### Excerpted passage
** begin **

3. The tooling that consumes the YAML: ephemeris shed-tools
ephemeris is the Galaxy Project’s library of admin
automation scripts. The relevant entry point is shed-tools, which the docstring summarizes:
“Shed-tools has three commands: update, test and install. Update simply updates all the tools in a Galaxy given connection details on the command line. Test tests the specified tools in the Galaxy Instance. Install allows installation of tools in multiple ways.” —
shed_tools.py
3.1 Install from a file
shed-tools install -g https://galaxy.example.org -a <api-key> -t tool_list.yaml
(-t/--toolsfile is the install YAML; -g the Galaxy URL; -a the admin API key.) Installation
is idempotent — already-installed repository revisions are filtered out (see FilterResults /
already_installed_repos in shed_tools.py) and skipped.
3.2 Install a single tool from CLI options
shed-tools install -g https://galaxy.example.org -a <api-key> --name bwa --owner devteam --section_label Mapping
3.3 Test installed tools
shed-tools test -g https://galaxy.example.org -a <api-key> --name bamtools_filter --owner devteam
ephemeris drives this through Galaxy’s own test interactor
(galaxy.tool_util.verify.interactor
imports GalaxyInteractorApi, verify_tool), so the same machinery that runs a tool’s
functional tests in CI verifies the freshly installed tool.
3.4 Round-tripping: export an existing server’s tools
The reverse direction — turning a live Galaxy into a YAML file — is get-tool-list:
get-tool-list -g "https://usegalaxy.eu" -o "eu_tool_list.yaml"
Implemented by
get_tool_list_from_galaxy.py,
whose GiToToolYaml class walks the live tool panel (get_tool_panel) and emits the same schema.
This is how an admin clones one server’s tool set onto another, and how usegalaxy-* operators
audit drift. Note the panel walk distinguishes model_class == "Tool" from "ToolSection",
recursing into sections — so the exported YAML preserves panel placement.
3.5 Generating a YAML from a workflow
Because a Galaxy .ga workflow records every tool (repository + revision) it uses, ephemeris can
extract the install list directly from a workflow file — closing the loop between “I have a
workflow” and “install everything it needs”:
workflow-to-tools -w mapping.ga -o tools/workflow_tools.yml -l Mapping
(-l sets the tool_panel_section_label for all extracted tools.) Implemented by
generate_tool_list_from_ga_workflow_files.py.

** end **

### Exercise requirements
(1) Answer these about the ephemeris passage:
(a) Which three commands does shed-tools have?
(b) Which command turns a live Galaxy server into a YAML file?
(c) In workflow-to-tools, what does the -l option set?
(2) Can you extend the passage on ephemeris shed-tools with a few sentences that pick up right after its final line?

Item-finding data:

** begin **

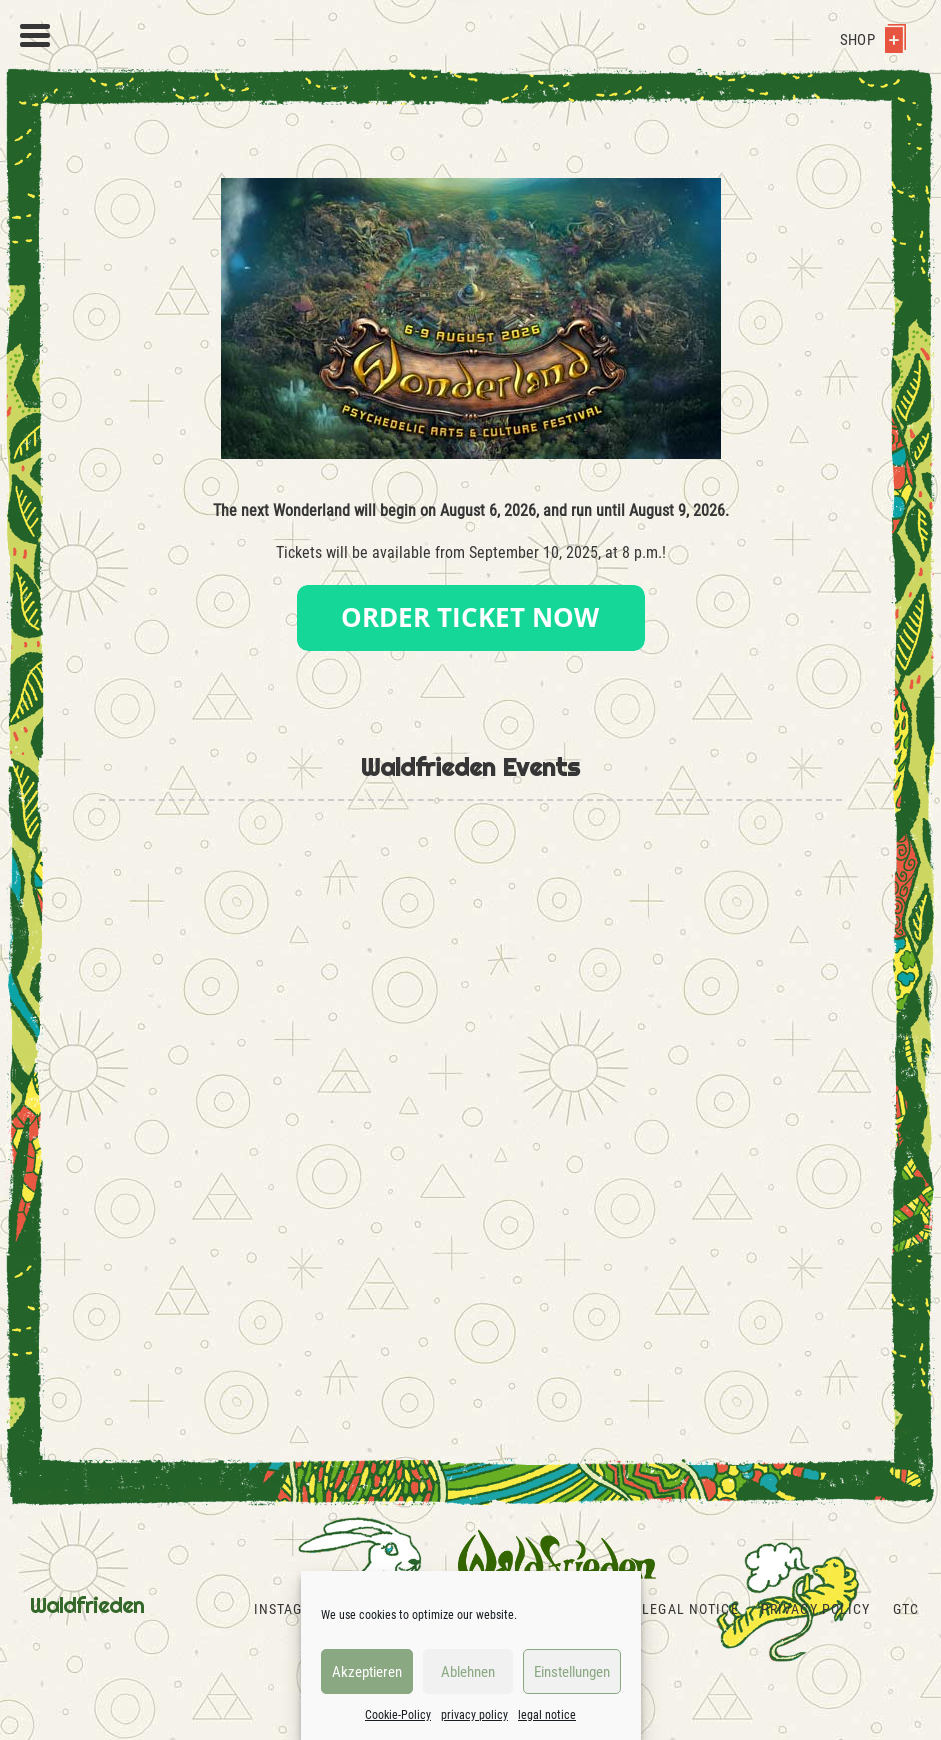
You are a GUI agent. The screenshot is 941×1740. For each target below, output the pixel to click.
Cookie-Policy (398, 1715)
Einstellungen (572, 1672)
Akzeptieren (367, 1672)
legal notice (547, 1715)
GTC (906, 1609)
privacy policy (474, 1715)
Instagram (293, 1609)
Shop (873, 40)
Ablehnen (468, 1672)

** end **

### Answers for the tasks
(1)
(a) Update, test and install.
(b) get-tool-list.
(c) The tool_panel_section_label for all extracted tools.

(2)
The tutorial presents this as the recommended way to make a workflow portable across Galaxy
servers. (The .ga step tool_shed_repository records that supply these hashes are described in
Component - Workflow Format (.ga).)
4. Tool-panel placement semantics (the part admins get wrong)
The single most error-prone field pair is tool_panel_section_id vs tool_panel_section_label.
The sample comments and the shed_tools.py docstring together pin down the exact rules:
-
tool_panel_section_id— must already exist in the server’sshed_tool_conf.xml. From the docstring:“When installing tools, Galaxy expects any
tool_panel_section_idprovided when installing a tool to already exist in the configuration. If the section does not exist, the tool will be installed outside any section.” Silent mis-placement (tool ends up section-less) is the failure mode here. -
tool_panel_section_label— created on demand if absent. The label→id normalization is deterministic, from the sample:“Each label will have a corresponding ID created; the ID will be an all lowercase version of the label, with multiple words joined with underscores (e.g., ‘BED tools’ -> ‘bed_tools’).”
-
Multi-word labels must be quoted in YAML (
tool_panel_section_label: 'BED tools').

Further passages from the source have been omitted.